Familiares e amigos de três dos mortos estão questionando a versão da Polícia Militar, de que houve uma troca de tiros. Eles afirmam que as vítimas não tinham um comportamento violento ou andavam armados. Além disso, seriam pessoas conhecidas e queridas na região da vila de São Jorge, em Alto Paraíso.
 
Ocorrência
Segundo o boletim de ocorrência, dos 58 disparos efetuados por seis policiais, 40 foram de fuzil e 18 de pistola. A PM disse que estava averiguando uma denúncia de plantação de maconha na região, quando se deparou com a plantação e sete pessoas debaixo de uma cobertura de palha.
 
Essas pessoas teriam reagido e atirado contra os policiais, que teriam respondido. Quatro morreram e três teriam fugido. Os baleados chegaram a ser levados para o hospital de Colinas do Sul, porque na região não tinha sinal de telefone para chamar o resgate, como determina o procedimento padrão da PM. Eles estavam mortos quando foram atendidos pela equipe médica.
 
Segundo os policiais, os suspeitos teriam usado uma espingarda e três revólveres para atirar nos militares, sendo eles de calibre 32, 22 e 38. Amigos das vítimas só reconhecem a existência da espingarda, algo que seria comum entre moradores de comunidades rurais.
 
Conhecidos na região
Os lavradores Ozanir Batista da Silva, de 46 anos, conhecido como Niro ou Jacaré, e Chico Kalunga, que não teve o nome completo divulgado, seriam vizinhos da plantação de maconha, segundo amigos ouvidos pela reportagem.
 
“Eram pessoas que não tinham uma moto, um automóvel, viviam pedindo ajuda para comer, porque na vila de São Jorge a gente é uma família.

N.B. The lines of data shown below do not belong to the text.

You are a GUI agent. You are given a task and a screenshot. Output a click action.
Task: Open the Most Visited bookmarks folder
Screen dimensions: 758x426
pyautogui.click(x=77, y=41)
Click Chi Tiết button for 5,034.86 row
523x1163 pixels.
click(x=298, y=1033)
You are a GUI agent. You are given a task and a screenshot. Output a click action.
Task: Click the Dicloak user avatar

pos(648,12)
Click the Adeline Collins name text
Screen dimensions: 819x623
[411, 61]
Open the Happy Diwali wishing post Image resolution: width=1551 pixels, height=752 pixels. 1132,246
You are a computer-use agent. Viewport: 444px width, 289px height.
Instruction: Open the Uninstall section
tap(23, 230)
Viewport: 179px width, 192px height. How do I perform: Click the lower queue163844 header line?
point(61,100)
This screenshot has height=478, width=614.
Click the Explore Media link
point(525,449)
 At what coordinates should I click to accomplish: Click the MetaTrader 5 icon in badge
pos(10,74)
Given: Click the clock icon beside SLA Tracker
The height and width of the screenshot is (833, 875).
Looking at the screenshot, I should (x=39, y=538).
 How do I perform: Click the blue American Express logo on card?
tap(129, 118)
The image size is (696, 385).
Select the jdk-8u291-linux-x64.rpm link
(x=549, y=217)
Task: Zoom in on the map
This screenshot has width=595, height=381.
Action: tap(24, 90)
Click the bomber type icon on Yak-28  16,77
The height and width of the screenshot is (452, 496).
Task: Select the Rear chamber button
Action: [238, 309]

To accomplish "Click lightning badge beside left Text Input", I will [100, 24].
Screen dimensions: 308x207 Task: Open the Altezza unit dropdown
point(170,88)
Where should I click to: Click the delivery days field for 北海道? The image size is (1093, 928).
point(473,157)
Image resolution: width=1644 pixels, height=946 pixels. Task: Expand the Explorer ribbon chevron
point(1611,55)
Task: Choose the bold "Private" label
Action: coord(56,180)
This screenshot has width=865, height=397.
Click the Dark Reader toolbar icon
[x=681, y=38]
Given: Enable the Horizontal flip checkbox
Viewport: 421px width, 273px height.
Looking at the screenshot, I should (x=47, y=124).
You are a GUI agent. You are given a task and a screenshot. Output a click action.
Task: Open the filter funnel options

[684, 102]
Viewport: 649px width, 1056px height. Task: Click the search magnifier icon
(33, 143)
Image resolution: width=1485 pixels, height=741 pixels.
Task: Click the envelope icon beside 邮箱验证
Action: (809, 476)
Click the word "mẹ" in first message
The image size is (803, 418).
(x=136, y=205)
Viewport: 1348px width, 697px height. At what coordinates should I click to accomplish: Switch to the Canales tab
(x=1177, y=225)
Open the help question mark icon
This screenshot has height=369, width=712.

A gente se ajudava. Quando não tinha dinheiro, dava uns trocados para rastelar. (…) A gente quer Justiça. A gente não vai abaixar a cabeça para isso”, afirmou um familiar das vítimas.
 
Já Salviano Souza Conceição, de 63 anos, seria o dono da plantação, mas não seria uma pessoa de comportamento violento, segundo amigos. “Não justifica o que aconteceu, ele era uma pessoa pacata e tranquila”, disse um conhecido. Alan Pereira Soares, de 27 anos, era morador de Colinas do Sul.
 
Chacina
O produtor cultural Murillo Aleixo, de 33 anos, era amigo das vítimas Niro e Chico. Ele disse que moradores da região estão revoltados e indignados. A dupla era conhecida por fazer bicos de jardinagem e construção.
 
“Eles não tinham absolutamente nada a ver com a plantação de maconha. E mesmo o pessoal tendo plantado, não há direito de pena de morte. Eles não tiveram o direito de ser julgados. Precisa usar a palavra “chacina”, porque isso não pode ser normalizado”, defendeu Murillo para a reportagem.
 
A família de Chico é de uma comunidade quilombola, onde ele será enterrado. Ele costumava trabalhar com jardinagem e plantas medicinais. Os pais de Niro são de uma família pioneira em São Jorge. Ele já teve problema alcoolismo, mas estaria se recuperando. Familiares estão resolvendo as burocracias para liberar os corpos. Niro e Salviano serão enterrados no cemitério de São Jorge.
 
Pés de maconha
No boletim de ocorrência, a PM divulgou que havia cerca de 2 mil pés de maconha na plantação. Mais tarde, o número foi corrigido para entre 500 e 600 pés. As plantas foram incineradas na própria fazenda.
 
Também foram apreendidas uma balança de precisão, uma pequena quantidade de maconha prensada e pronta para venda em tabletes, segundo a PM. Além de sementes, folhas secas, uma prensa manual e munições.
 
Outro lado
Questionado pelo Metrópoles sobre a versão de familiares e amigos dos suspeitos mortos, o comandante da PM em Niquelândia (GO), que coordenou a ação, o subtenente Flávio Taveira Guimarães, defendeu que toda ação policial com morte é investigada e passa pelo Ministério Público.
 
“É família! A gente entende o sentimento deles. Quanto à versão da PM, sempre que há confronto é aberto um procedimento investigativo para apurar os fatos. (…). Um fato deste não começa e acaba nas mãos da PM. Existe a atuação de outros órgãos que têm independência de atuação”, afirmou.
 
Procurado pela reportagem, o Ministério Público de Goiás afirmou que deverá aguardar o andamento das investigações, incluindo a definição sobre a sua jurisdição, que é o local onde ocorreu o fato, para estabelecer as providências a serem adotadas.